Being a child or young person in Ireland for the past two years has been a surreal and empowering experience. Almost all the things they once took for granted – hugging grandparents, hanging out with friends, going to the movies, traveling – ceased overnight.

But perhaps the most traumatic effect of all came from the closure of all schools and daycares. But while the impact on education is well established, we all know the consequences have been far greater than that: our children have become more isolated, more anxious, and much less secure about the world in which they live.

Distance learning has become the norm. While most secondary schools have been able to embrace online education, remote learning has posed many challenges for primary schools and young children in particular. In RTÉ, we could see how daily routines evaporated for parents and children; we could hear and feel the cry for some kind of connection, for structure and for guidance. We were acutely aware of the enormous burden placed on teachers and primary schools to bridge the gap without having access to all the necessary resources. And so, RTÉ decided to provide the school on TV. The Home School Hub was born.

Home School Hub

The challenge? Meet the needs of elementary school children and their parents by providing curriculum-based learning, entertainment and escape, not only on TV, but also in audio, social media and online. The real challenge? How could we deliver a high quality series in the midst of a global pandemic!

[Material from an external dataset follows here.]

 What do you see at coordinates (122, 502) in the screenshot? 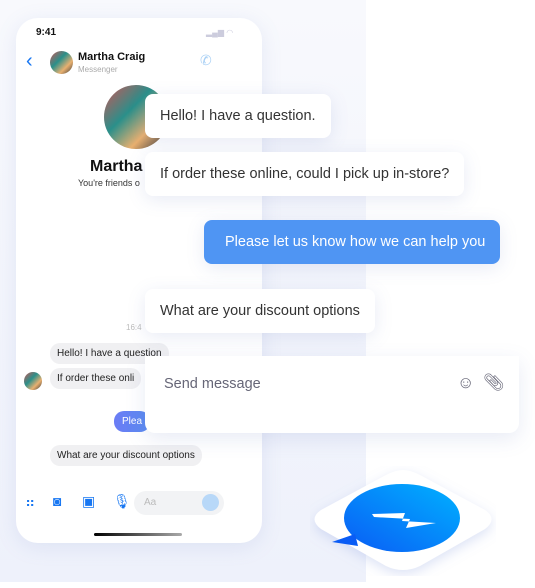
I see `microphone-icon: 🎙︎` at bounding box center [122, 502].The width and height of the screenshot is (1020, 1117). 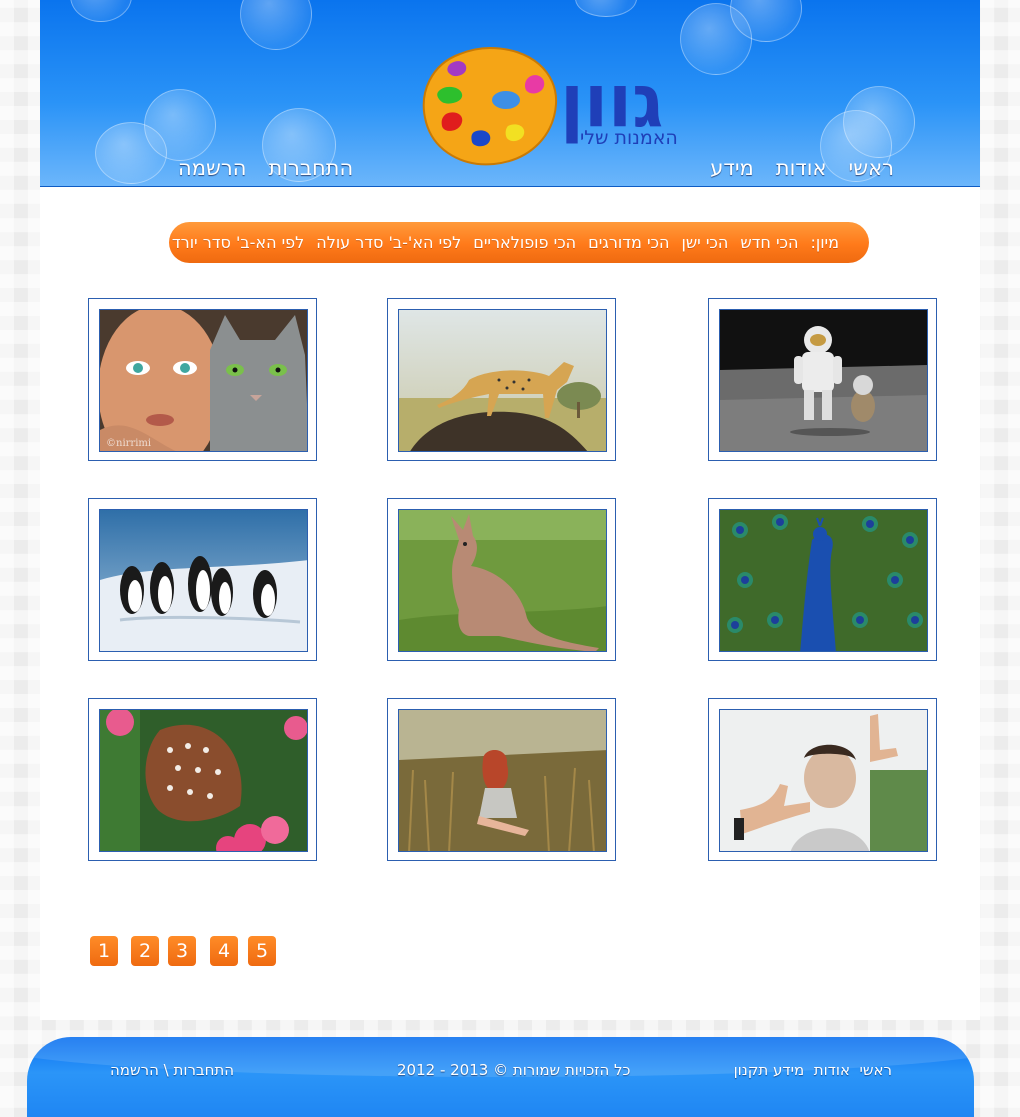 I want to click on main-nav: ראשי אודות מידע, so click(x=802, y=168).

The answer to both of these challenges lies in the incredible teams that have come together to make Home School Hub occur. It was the best of public service media: Home School Hub makes a real difference in people’s lives; it helped children cope with the trauma of uncertainty and provided a daily routine for parents and children.

“It helped children deal with the trauma of uncertainty and provided a daily routine for parents and children.”

If Home School Hub was the essence of public service broadcasting during a global pandemic, then News2day, RTÉ’s children’s news service lives out this public service mission every day, week after week. Cleverly designed to deliver and distill complex and impactful subject matter for our young viewers, RTÉ is the only provider of this kind of daily news, of the highest quality possible, and does for young people.


Of course, growing up in the digital age is hard. But the digital sphere also opens up a world of possibilities. RTÉ Kids and RTÉjr are spaces for young people that reflect and respond to their own lives and, above all, offer them platforms and inspiration for their own creativity. The National Digital Art Competition, This is art and, more recently, The future of Ireland is mineour minecraft challenge for elementary school e-sports, are extremely important projects that sought to meet children where they or they are and create pathways not only to engage with RTÉ, but also to have their say.

Public service media supports many facets of our culture in ways that private media cannot or will not. If something like Home School Hub shows us how vital public media is in a pandemic, and then consider how vital public service media support is for so many sectors, all year round. RTÉ, for example, continues to support Ireland’s stellar animation industry, which provides Irish children with some of the best entertainment in the world, and from a perspective of their own.


And RTÉ Kids and RTÉjr are also proud to offer the most wonderful and engaging audio content available on RTÉjr Radio, Ireland’s only children’s radio service. The ever-growing collection of world-class children’s podcast content has had some notable contributors including Oscar-nominated actor Ciarán Hinds and Mary Robinson.

If, coming out of the pandemic, priorities have changed for young and old, then it’s fair to say that priorities have changed for RTÉ as well. RTÉ works hard to constantly update its offering to reflect these changing priorities and moods, to connect with children where they or they find themselves and deliver content where and how they want. RTÉ’s mission is to provide engaging, relevant and entertaining content with and for our children and young people: our platforms are theirsin all directions.

Our entire future, and the future of public service media itself, is in their hands.